While in that case, the patient was in urgent need of care, not all of the transfers were

“If they had an asymptomatic patient sitting in a place that had limited capabilities, even if they didn’t decompensate, they were still evacuating those people,” said Sandquist. “Because COVID was so unpredictable and the deterioration so rapid, it took just a few hours, those places would not have had the capabilities to care for them.”

To safely transfer patients without risking exposure to crew on board, in addition to donning head-to-toe gear, the 10th EAEF first used the Transport Isolation System. Sandquist said the TIS was originally created for Ebola but was never used. While effective, it could only carry up to four patients. 

To maximize mission effectiveness, the TIS was replaced by the Negative Pressure Conex which could hold up to 23 patients. After Sandquist and her peers trained on it in June, the NPC’s first operational flight was July 1.

After five months in the COVID fight, Sandquist returned home. 

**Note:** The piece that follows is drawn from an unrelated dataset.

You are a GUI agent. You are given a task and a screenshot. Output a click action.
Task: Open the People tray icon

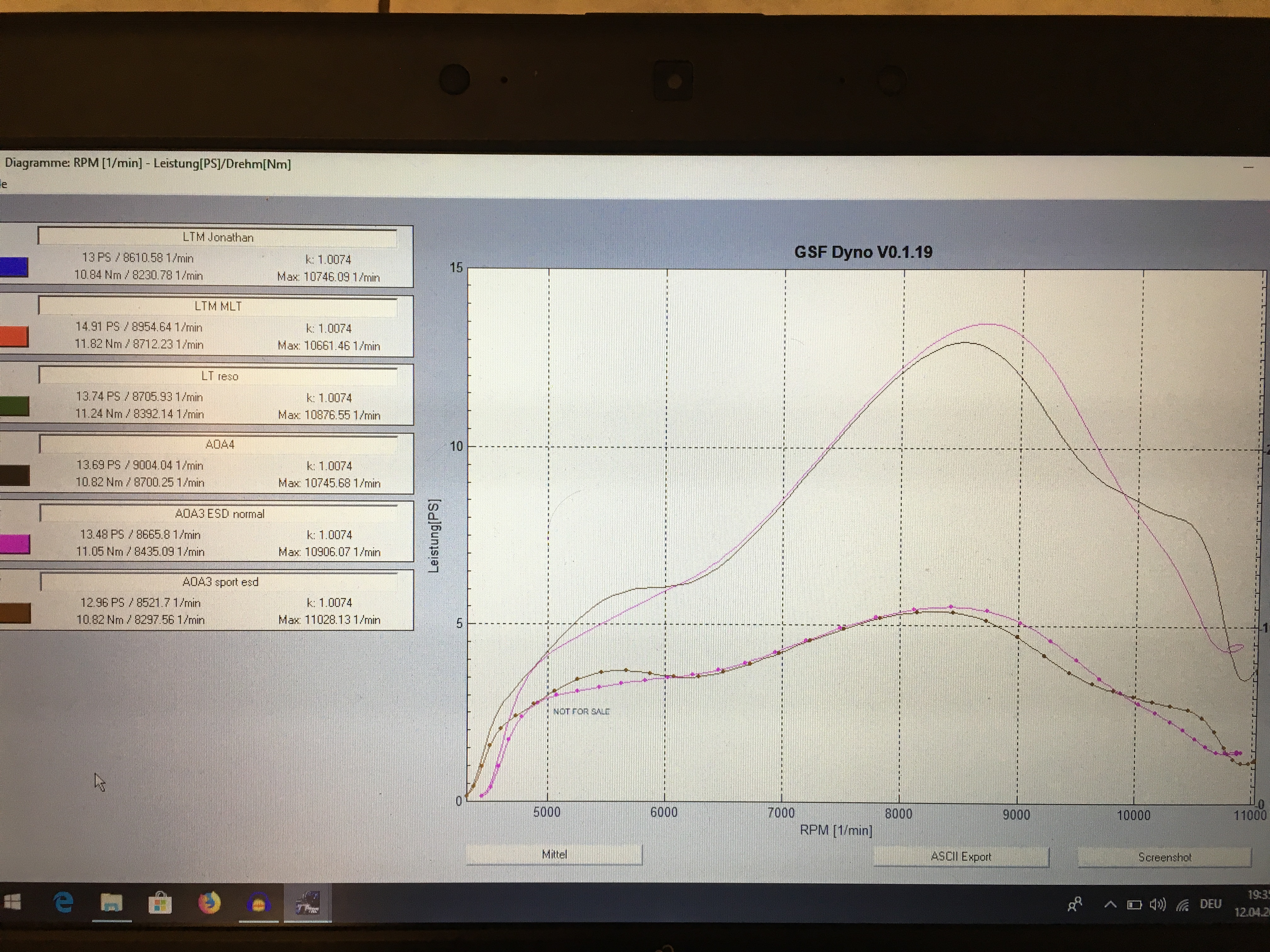[x=1075, y=904]
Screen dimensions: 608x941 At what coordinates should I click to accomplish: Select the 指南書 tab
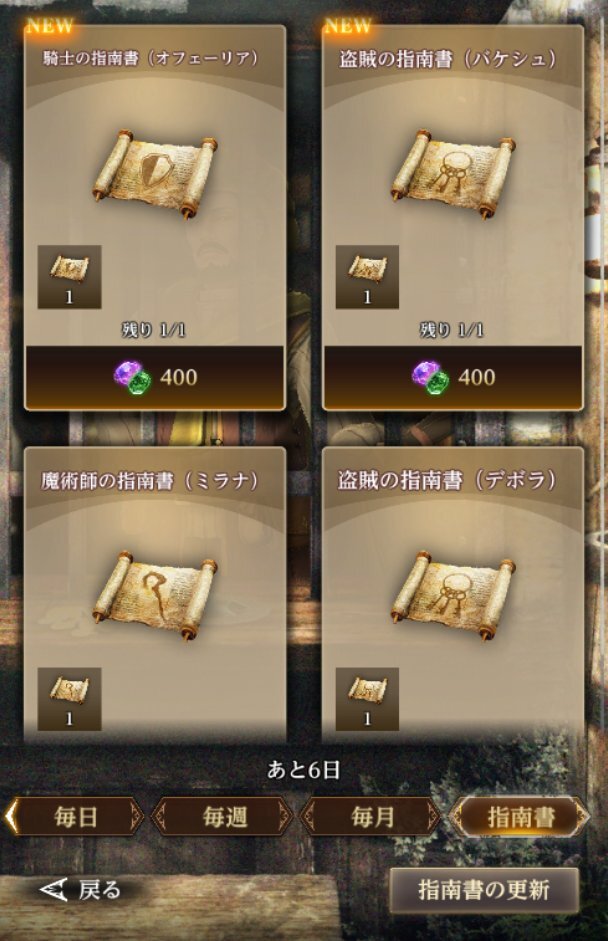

“This was actually longer than a typical deployment for us,” she said. “It took so long to find replacements for us because typically the reservists in these jobs have similar civilian jobs, so they were already fighting COVID on the civilian side, and couldn’t afford to go on a deployment like this, but they finally did find replacements and they’re in training now.” 

Sandquist spoke highly of her civilian job stating they were very supportive of her mobilization.

“The whole experience was pretty incredible,” said Sandquist. “We were doing a lot of firsts in history, not only in Air Force and aviation, but firsts in medicine as well. It was such a unique opportunity that hopefully, after this pandemic, no one will ever have again.”